### Label Encoding 
Label encoding and ordinal encoding are two techniques used to encode categorical data as numerical data.

Label encoding involves assigning a unique numerical label to each category in the variable. The labels are usually assigned in alphabetical order or based on the frequency of the categories. For example, if we have a categorical variable "color" with three possible values (red, green, blue), we can represent it using label encoding as follows:

1. Red: 0
2. Green: 1
3. Blue: 2

In [2]:
## Create a simple dataframe 
import pandas as pd
import numpy as np
df = pd.DataFrame({
    'color': ['red', 'blue', 'green', 'green', 'red', 'blue']
})

In [3]:
df

Unnamed: 0,color
0,red
1,blue
2,green
3,green
4,red
5,blue


In [8]:
from sklearn.preprocessing import LabelEncoder

label_encoder=LabelEncoder()

encoded_colors=label_encoder.fit_transform(df[['color']])
encoded_colors

  y = column_or_1d(y, warn=True)


array([2, 0, 1, 1, 2, 0])

In [14]:
encoded_data=pd.DataFrame(data=encoded_colors , columns=['Encoded color'])
final_df=pd.concat([df , encoded_data] , axis=1)
final_df

Unnamed: 0,color,Encoded color
0,red,2
1,blue,0
2,green,1
3,green,1
4,red,2
5,blue,0


#### New value

In [5]:
label_encoder.transform([['red']])

  y = column_or_1d(y, dtype=self.classes_.dtype, warn=True)


array([2])

In [6]:
label_encoder.transform([['blue']])

  y = column_or_1d(y, dtype=self.classes_.dtype, warn=True)


array([0])

In [7]:
label_encoder.transform([['green']])

  y = column_or_1d(y, dtype=self.classes_.dtype, warn=True)


array([1])

__Record set__.

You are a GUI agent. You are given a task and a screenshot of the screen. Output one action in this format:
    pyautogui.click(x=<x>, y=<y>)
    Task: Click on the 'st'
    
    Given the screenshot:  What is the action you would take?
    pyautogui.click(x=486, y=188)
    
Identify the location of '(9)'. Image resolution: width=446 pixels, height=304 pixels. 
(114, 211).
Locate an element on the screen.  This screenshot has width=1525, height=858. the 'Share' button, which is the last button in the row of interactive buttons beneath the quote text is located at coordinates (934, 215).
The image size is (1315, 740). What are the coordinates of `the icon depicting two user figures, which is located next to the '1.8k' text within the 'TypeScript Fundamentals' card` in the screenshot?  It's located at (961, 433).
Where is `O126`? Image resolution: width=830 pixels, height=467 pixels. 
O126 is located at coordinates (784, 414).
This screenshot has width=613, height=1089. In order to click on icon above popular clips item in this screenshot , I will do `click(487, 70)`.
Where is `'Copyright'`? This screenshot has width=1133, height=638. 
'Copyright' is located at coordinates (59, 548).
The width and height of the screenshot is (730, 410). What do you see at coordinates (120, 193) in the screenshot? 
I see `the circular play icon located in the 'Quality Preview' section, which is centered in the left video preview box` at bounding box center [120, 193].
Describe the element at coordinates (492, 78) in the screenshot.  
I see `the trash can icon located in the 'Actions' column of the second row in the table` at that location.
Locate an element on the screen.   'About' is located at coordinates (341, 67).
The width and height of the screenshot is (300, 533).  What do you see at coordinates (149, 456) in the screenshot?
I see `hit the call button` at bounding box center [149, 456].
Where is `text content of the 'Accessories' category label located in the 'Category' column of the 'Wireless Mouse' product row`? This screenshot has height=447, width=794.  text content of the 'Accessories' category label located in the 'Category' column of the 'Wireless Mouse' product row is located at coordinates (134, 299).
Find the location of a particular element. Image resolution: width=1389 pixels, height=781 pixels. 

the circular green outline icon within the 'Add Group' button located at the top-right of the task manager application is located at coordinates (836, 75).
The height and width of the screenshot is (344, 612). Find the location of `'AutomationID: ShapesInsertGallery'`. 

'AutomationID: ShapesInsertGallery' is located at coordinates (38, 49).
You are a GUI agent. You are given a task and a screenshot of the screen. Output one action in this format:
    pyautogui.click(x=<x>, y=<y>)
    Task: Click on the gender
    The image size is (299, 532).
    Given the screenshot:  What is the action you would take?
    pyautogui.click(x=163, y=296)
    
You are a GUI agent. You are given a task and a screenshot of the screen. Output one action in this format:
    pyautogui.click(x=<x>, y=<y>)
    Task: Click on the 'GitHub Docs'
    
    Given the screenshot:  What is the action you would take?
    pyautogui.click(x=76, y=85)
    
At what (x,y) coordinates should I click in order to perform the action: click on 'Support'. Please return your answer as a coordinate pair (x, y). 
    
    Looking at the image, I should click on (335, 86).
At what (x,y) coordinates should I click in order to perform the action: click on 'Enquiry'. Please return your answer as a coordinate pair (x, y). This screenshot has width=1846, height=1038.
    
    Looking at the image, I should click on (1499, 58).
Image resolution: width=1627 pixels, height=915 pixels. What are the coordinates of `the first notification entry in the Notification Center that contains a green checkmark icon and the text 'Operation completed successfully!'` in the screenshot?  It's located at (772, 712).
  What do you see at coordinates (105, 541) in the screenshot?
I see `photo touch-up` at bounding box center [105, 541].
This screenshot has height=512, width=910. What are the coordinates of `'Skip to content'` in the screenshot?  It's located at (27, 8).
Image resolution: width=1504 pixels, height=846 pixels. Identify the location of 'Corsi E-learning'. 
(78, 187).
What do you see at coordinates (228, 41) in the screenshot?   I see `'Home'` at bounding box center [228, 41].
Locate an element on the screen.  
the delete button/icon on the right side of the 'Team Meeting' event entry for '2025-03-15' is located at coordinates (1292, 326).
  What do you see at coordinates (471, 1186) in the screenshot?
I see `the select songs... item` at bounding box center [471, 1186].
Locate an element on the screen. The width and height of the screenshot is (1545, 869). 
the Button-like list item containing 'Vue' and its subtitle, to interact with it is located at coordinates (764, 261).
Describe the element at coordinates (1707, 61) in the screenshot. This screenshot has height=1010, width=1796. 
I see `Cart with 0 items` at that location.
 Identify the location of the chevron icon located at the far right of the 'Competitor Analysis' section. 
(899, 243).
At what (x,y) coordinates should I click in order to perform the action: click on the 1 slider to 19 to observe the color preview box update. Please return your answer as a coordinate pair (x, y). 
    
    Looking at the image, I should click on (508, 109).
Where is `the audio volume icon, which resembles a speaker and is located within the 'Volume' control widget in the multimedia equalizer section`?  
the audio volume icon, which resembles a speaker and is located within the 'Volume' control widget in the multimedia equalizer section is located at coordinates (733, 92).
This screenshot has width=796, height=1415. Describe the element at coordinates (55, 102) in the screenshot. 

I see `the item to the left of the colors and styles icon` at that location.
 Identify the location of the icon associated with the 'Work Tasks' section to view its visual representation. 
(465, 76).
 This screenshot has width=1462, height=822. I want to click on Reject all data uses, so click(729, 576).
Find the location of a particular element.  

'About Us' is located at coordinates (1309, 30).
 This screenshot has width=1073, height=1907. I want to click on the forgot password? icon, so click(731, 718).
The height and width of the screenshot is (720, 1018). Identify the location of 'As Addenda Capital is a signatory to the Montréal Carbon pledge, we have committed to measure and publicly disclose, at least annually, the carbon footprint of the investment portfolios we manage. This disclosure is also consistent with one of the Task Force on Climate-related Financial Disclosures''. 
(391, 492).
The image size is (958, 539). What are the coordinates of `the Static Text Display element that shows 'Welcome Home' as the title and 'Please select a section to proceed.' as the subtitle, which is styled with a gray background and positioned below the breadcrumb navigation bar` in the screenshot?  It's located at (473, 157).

__What you need to do__.
#1 According to the label encoding notes, how are the labels usually assigned to categories?
#2 Extend the label encoding notes by writing what comes after their last line.

__Answers to the exercises__.
#1 They are usually assigned in alphabetical order or based on the frequency of the categories.

#2
### Ordinal Encoding
It is used to encode categorical data that have an intrinsic order or ranking. In this technique, each category is assigned a numerical value based on its position in the order. For example, if we have a categorical variable "education level" with four possible values (high school, college, graduate, post-graduate), we can represent it using ordinal encoding as follows:

1. High school: 1
2. College: 2
3. Graduate: 3
4. Post-graduate: 4

In [15]:
from sklearn.preprocessing import OrdinalEncoder

In [16]:
# create a sample dataframe with an ordinal variable
df = pd.DataFrame({
    'size': ['small', 'medium', 'large', 'medium', 'small', 'large']
})

In [32]:
encoder=OrdinalEncoder(categories=[['small' , 'medium' , 'large']])
encoded_ranks=encoder.fit_transform(df[['size']])
encoded_ranks=encoded_ranks.flatten()
encoded_ranks

array([0., 1., 2., 1., 0., 2.])

In [34]:
encoded_df=pd.DataFrame(data=encoded_ranks , columns=['Size_encoded'])

final_df=pd.concat([df , encoded_df] , axis=1)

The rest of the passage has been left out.